Но в действительности он играет совсем другую роль — этот термин обозначает не орудие анализа, а негативную категорию, опасность, которой следует избегать при анализе. Барт неоднократно повторяет, что его дело — «пародировать метаязык науки»[646], «разрушать (деконструировать) метаязык»[647]. В своей вступительной лекции в Коллеж де Франс (1977) он заявлял: «Семиология, о которой я говорю <…> не может быть сама метаязыком»[648]; он стремился избавить анализ знаков от «надменного» сциентизма. Впрочем, такое было легче сказать, чем сделать, и на практике Барт продолжал анализировать «речь влюбленного» с помощью некоторого метаязыка — или же нескольких конкурирующих метаязыков.
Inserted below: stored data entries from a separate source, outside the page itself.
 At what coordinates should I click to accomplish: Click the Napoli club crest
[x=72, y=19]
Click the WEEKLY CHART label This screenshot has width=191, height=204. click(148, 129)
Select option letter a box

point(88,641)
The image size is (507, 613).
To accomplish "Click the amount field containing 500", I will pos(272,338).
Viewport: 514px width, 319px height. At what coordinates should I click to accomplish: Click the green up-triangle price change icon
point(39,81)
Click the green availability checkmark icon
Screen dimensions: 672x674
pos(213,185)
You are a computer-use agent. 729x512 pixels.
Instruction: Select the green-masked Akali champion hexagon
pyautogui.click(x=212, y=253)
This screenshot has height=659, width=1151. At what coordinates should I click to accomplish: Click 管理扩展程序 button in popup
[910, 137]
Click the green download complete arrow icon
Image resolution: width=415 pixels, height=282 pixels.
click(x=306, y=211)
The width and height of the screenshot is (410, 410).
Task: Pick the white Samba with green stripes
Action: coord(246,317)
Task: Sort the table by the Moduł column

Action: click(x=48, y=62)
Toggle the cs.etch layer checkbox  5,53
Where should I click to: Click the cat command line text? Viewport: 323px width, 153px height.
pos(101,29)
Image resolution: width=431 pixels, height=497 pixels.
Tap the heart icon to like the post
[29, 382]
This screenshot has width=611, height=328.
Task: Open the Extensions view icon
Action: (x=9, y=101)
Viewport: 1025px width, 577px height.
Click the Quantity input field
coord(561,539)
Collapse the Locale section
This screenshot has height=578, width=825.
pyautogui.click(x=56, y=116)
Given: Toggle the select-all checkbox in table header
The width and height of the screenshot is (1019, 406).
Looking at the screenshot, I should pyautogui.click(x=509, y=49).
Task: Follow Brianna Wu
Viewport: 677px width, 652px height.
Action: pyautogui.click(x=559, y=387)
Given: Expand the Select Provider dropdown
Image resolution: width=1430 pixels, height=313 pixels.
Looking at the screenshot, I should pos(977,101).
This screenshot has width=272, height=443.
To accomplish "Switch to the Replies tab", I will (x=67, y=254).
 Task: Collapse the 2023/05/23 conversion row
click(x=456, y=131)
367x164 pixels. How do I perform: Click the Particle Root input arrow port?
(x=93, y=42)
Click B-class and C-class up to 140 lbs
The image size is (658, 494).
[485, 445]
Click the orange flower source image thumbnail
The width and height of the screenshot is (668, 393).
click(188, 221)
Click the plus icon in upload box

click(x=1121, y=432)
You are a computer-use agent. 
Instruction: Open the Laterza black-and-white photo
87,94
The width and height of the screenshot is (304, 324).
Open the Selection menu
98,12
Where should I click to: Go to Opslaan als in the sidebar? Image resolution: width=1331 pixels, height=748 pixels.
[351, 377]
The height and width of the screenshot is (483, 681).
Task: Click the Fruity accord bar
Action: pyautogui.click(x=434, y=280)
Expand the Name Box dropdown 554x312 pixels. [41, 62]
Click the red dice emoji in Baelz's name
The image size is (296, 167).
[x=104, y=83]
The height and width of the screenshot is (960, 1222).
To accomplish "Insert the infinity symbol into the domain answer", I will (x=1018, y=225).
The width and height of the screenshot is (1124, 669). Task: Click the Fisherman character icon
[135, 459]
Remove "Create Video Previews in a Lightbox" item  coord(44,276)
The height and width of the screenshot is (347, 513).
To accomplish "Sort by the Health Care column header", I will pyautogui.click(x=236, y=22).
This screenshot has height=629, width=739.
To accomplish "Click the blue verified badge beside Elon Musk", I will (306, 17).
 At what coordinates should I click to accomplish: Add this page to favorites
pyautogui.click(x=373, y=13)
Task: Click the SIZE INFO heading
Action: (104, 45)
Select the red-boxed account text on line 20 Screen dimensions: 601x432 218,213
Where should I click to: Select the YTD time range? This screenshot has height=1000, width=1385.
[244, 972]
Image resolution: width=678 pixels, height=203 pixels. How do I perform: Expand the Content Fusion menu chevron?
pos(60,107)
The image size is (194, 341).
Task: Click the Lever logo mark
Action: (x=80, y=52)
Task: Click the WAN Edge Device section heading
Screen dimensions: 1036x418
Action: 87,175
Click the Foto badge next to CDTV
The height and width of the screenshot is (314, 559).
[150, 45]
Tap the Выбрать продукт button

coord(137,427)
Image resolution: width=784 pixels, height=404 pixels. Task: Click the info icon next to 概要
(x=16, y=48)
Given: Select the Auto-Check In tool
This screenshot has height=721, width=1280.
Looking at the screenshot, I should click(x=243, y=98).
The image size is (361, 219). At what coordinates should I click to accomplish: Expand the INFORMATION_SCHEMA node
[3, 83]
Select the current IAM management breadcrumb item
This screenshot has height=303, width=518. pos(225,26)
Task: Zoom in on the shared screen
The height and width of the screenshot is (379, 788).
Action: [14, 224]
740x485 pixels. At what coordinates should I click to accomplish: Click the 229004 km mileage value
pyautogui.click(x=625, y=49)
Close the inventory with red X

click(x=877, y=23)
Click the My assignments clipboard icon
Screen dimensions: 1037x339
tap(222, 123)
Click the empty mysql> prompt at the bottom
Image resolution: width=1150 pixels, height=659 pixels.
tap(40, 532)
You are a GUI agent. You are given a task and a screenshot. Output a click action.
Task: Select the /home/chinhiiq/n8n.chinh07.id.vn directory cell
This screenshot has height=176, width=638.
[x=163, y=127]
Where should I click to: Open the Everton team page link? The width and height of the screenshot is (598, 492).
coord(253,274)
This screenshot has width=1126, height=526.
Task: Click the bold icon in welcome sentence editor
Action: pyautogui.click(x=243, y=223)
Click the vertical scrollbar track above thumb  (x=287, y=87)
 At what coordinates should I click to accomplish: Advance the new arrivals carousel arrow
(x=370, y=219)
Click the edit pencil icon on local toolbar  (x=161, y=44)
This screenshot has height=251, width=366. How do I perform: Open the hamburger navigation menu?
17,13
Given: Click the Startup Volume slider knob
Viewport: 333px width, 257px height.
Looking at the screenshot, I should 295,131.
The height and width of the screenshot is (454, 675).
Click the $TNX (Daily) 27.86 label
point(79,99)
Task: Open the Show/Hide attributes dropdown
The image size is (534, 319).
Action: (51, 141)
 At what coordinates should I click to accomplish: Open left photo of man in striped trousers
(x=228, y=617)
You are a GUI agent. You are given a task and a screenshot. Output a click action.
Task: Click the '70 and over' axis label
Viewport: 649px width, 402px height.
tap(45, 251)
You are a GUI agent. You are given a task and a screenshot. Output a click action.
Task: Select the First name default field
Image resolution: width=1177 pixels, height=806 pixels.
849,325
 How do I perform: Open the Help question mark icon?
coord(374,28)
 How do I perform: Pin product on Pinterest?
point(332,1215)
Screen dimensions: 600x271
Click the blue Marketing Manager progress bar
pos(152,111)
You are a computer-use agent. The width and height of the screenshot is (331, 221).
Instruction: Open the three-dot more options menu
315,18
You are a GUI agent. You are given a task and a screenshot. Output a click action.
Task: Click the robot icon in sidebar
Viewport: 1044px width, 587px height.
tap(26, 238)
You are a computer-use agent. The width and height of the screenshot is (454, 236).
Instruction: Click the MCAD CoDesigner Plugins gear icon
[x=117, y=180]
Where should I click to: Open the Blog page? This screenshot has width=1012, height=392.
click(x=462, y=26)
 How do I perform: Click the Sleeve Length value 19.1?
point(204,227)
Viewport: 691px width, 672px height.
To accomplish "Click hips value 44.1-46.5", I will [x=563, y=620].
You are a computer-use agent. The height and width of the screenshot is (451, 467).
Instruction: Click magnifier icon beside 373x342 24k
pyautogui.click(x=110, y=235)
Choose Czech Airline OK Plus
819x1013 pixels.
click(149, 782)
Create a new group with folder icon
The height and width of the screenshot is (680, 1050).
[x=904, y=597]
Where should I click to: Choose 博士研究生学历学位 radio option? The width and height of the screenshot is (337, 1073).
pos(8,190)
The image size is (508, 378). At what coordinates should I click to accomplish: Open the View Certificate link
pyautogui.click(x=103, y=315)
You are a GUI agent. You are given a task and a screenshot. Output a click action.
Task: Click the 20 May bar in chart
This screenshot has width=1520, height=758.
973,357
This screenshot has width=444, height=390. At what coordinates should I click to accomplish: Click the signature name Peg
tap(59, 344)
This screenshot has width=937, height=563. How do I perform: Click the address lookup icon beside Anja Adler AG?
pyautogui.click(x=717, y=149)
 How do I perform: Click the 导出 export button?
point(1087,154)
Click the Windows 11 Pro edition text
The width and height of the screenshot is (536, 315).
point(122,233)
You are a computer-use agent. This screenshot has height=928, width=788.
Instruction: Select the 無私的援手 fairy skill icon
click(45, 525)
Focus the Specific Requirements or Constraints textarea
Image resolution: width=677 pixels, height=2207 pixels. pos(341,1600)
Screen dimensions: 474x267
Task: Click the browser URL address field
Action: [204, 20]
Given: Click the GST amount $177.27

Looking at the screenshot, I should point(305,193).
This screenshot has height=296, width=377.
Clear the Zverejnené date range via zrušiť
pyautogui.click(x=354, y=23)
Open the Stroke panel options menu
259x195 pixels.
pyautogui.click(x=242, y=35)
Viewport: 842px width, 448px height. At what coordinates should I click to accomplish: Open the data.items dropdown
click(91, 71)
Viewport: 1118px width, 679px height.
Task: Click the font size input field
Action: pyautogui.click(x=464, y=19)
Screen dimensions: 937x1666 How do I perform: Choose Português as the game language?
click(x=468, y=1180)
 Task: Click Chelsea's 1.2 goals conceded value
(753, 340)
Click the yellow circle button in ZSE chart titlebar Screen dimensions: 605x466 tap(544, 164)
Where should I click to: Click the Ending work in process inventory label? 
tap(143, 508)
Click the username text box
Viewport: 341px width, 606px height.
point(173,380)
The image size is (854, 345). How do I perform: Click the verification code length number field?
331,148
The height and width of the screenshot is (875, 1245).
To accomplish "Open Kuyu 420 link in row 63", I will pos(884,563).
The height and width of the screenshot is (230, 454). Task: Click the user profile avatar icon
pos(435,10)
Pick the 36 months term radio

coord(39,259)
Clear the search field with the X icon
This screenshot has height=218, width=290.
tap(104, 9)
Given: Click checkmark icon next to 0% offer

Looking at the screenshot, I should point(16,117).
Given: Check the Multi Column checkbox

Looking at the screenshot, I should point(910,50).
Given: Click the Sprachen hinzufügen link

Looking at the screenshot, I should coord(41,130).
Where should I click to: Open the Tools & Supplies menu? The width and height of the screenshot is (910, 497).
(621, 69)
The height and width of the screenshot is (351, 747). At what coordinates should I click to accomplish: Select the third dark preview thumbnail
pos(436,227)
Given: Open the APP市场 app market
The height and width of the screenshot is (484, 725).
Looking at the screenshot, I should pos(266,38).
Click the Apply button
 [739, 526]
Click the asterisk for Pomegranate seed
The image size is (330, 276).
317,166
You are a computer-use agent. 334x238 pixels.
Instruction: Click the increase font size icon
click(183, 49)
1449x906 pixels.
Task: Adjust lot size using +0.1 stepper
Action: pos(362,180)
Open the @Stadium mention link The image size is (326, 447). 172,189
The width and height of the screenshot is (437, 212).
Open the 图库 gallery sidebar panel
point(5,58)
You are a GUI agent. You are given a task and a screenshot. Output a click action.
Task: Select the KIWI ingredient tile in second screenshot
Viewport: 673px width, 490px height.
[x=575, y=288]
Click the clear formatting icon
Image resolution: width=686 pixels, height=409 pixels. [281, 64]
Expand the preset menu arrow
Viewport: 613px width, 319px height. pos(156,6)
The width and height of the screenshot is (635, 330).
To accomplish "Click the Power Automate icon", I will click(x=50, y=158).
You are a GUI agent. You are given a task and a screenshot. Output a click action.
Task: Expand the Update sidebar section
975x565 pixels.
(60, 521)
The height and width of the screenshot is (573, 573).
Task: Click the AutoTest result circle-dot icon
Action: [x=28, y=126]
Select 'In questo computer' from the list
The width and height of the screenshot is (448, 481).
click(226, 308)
Соответственно и его рабочее понятие, служащее противовесом «метаязыку», само почерпнуто из философского метаязыка, выработанного как раз в романтическую эпоху, — это диалектика, термин очень частый в его заметках к семинару о речи влюбленного; возможно, более частый, чем в любом другом его сочинении, включая тексты времен его марксистской ангажированности в 1950-х годах[649].Как мы помним, согласно Дени де Ружмону в европейской культуре «любовь без взаимности не считается истинной любовью». В бартовском же анализе рассматривается именно такая форма любовного опыта — любовь неразделенная или, по крайней мере, с неясной, неопределенной реакцией партнера. Подобно гётевскому Вертеру, бартовский влюбленный мучительно зависим от предмета своей страсти, толкует его реакции, пытается понять его чувства, страдает от покинутости. Такая любовь трактуется не как «болезнь» (онтологическая или нет), а согласно другой метафоре — как лабиринт
, выход из которого очевиден для всякого, кто смотрит на него извне, сверху, но не для того, кто находится внутри; этому последнему диалектика как раз и предлагает путь к выходу, новое измерение пространства, позволяющее его разглядеть[650]. Романтическому влюбленному пространства не хватает: он «приклеен к образу»[651] любимого человека, генетически восходящему к образу матери. Согласно «французскому романтическому мифу», он может выразить свои чувства в художественном творчестве, но на самом деле «у него нет даже той технической дистанции, где можно пошевелить рукой, чтобы рисовать или писать»[652]. Более или менее ложный образ любимого человека, который традиционно рассматривается как ловушка для влюбленного[653], включен у Барта в лакановский психический регистр Воображаемого, которому противостоят Символическое как знаковая деятельность («рисовать или писать») и Реальное как внесемиотическая практика. Выйти из одного регистра в другой, сохраняя силу и направленность переживания, — это и есть диалектическое движение: «диалектизировать просьбу и/или желание, не ослабляя накала в обращении»[654], «перейти от драматического пафоса к трагическому сознанию»[655], «вернуться к реальности, однако не ликвидируя отношений с другим»[656], «осуществить работу скорби (которая и станет диалектическим выходом из любовного кризиса)»[657]. Диалектизировать — значит осознать свою страсть, возобладать над своим воображаемым, установить дистанцию между образом и собой. В отличие от «лекарств от любви», предлагавшихся Ружмоном (заменить любовь-Эрос любовью-Агапе) или Жираром (осознать миметичность своих желаний), Барт предлагает изменить ее знаковые формы: привести в движение любовную фиксацию, заменить любовь-сущность любовью-существованием (loving, а не love)[658], воспользоваться ходом времени — этого четвертого, дополнительного измерения нашего опыта. Влюбленный пытается сейчас же угадать свою судьбу по приметам, например по квазилингвистической парадигме какого-нибудь листка, который упадет/не упадет с дерева; но для него есть и другой выход:Это антидиалектично (язык, смысл никогда не бывают диалектичными). Диалектика сказала бы: не упадет, а потом
упадет — но тем временем вы сами изменитесь. Диалектика — это значит признавать, что вещи «созревают», то есть появляются некстати, невпопад с желанием, с фантазмом, чей девиз — «немедленно»[659].